9 August

Do I Dare? Chasing The Mysteries Of Life

by Jon Katz
Do I Dare?

Each day, I feel closer to saying goodbye to my beautiful farm, to letting go of it and setting off with Maria and the animals on a new adventure.  The farm is letting me go, and I am letting it go and this is not, I know, easy or simple for either of us. My very soul is in the ground here. But I am restless, eager. I want to understand the mysteries of life and I think the choice thrust upon most of is is to seek that path, or the other path. To fear the mysteries of life and run, crossing to safety wherever we can. We either dare or we don’t dare, and there are so many voices telling us why we cannot, should not, must not dare to answer the call to life. It is, after all,  terrifying.  I understand it, I don’t judge anyone who chooses to avoid it.

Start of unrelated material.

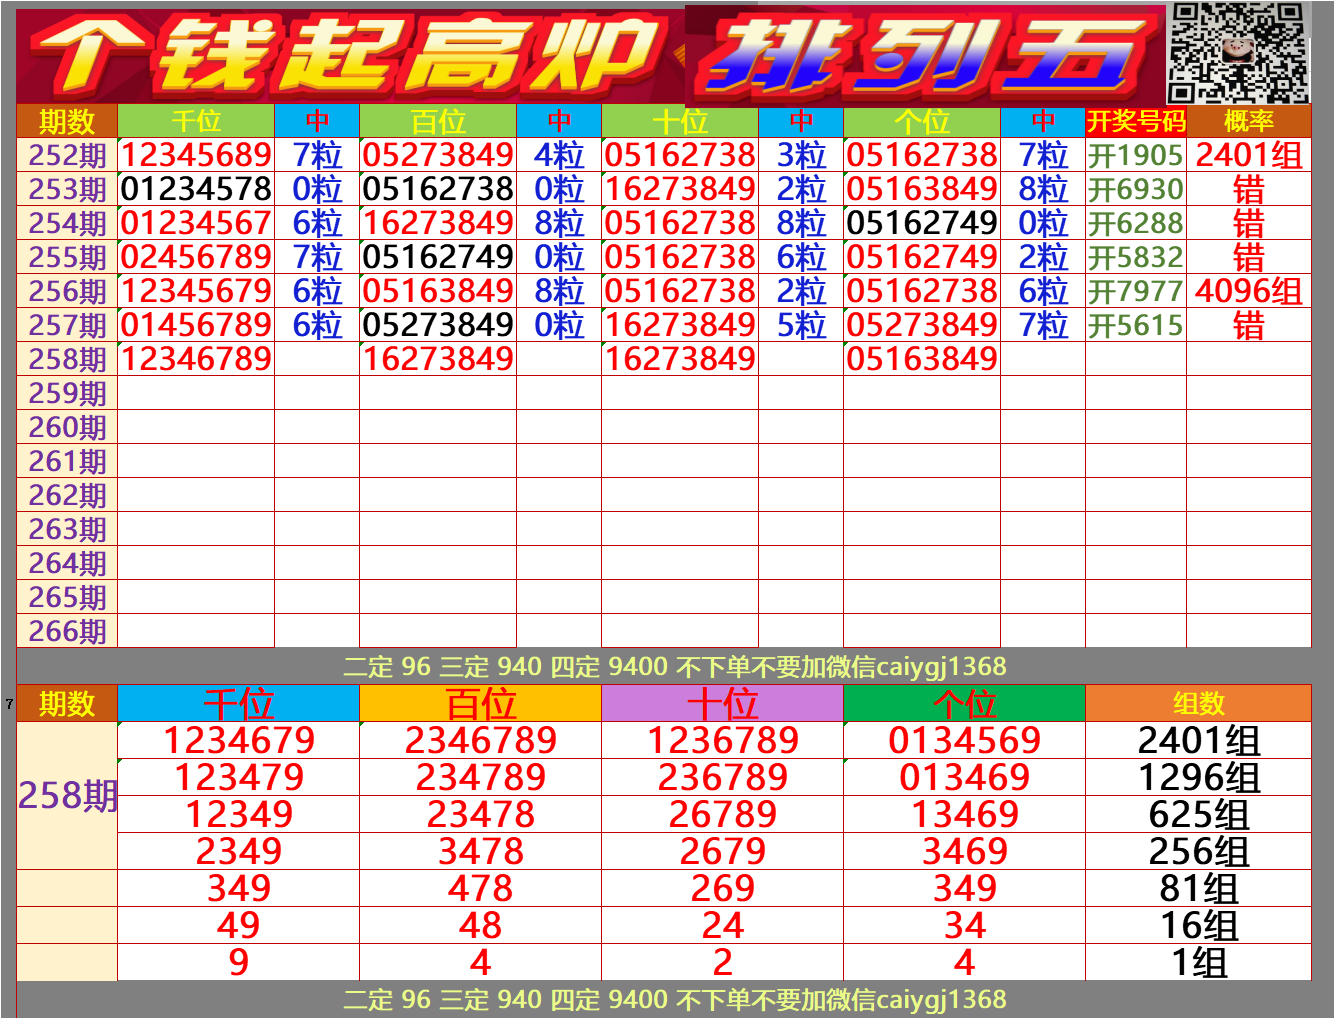Click the 259期 row label
The height and width of the screenshot is (1019, 1334).
point(67,394)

For me, the rewards have been great – love, light, feeling and emotion, a different kind of creativity, a deepening spiritual connection to the animal world that is bringing me new understanding of life and death every day. All of this is beginning to infuse my writing. It was so often missing before. If the rewards are great, so is the fear, loss, pain and suffering. But that is a struggle story, and I have become allergic to that. Yesterday I sat with my friend Warren Cardwell as he lay dying and never once did he suggest that death was unfair, that he was not ready, that he had suffered too much or suffered at all. I have no complaints, he whispered to me, I lived my life. No reason to grieve that life, I thought.

A beautiful epitaph, one for me to live up to. When I came to Bedlam Farm, I set out on the hero journey. I was seeking love and connection. I was seeking to free the artist inside of me. I was seeking a deeper understanding of the world so I could write my books with more depth and feeling. I was seeking maturity, clarity,  integrity, authenticity. I am not there yet, no human gets there, I think, but I know it is time for the next step, the move to the next place.  Life is short, life is precious. Yesterday I cried over an e-mail I got from a wonderful woman was terrified to adopt a child until she read the blog and thought about fear and challenge, and she decided her love was more important than her fear, and she loves her new child deeply. How humbling and shocking that message was.

So I will keep going. The people who love the farm are coming, they are near, I can feel them. I am shedding the fear that breeds caution and gloom and struggle. I see the light everywhere, and it is calling to me, as it did yesterday on the way to my balloon ride and I looked up and saw the light rising over the Champlain Canal and jumped out of the car to capture it.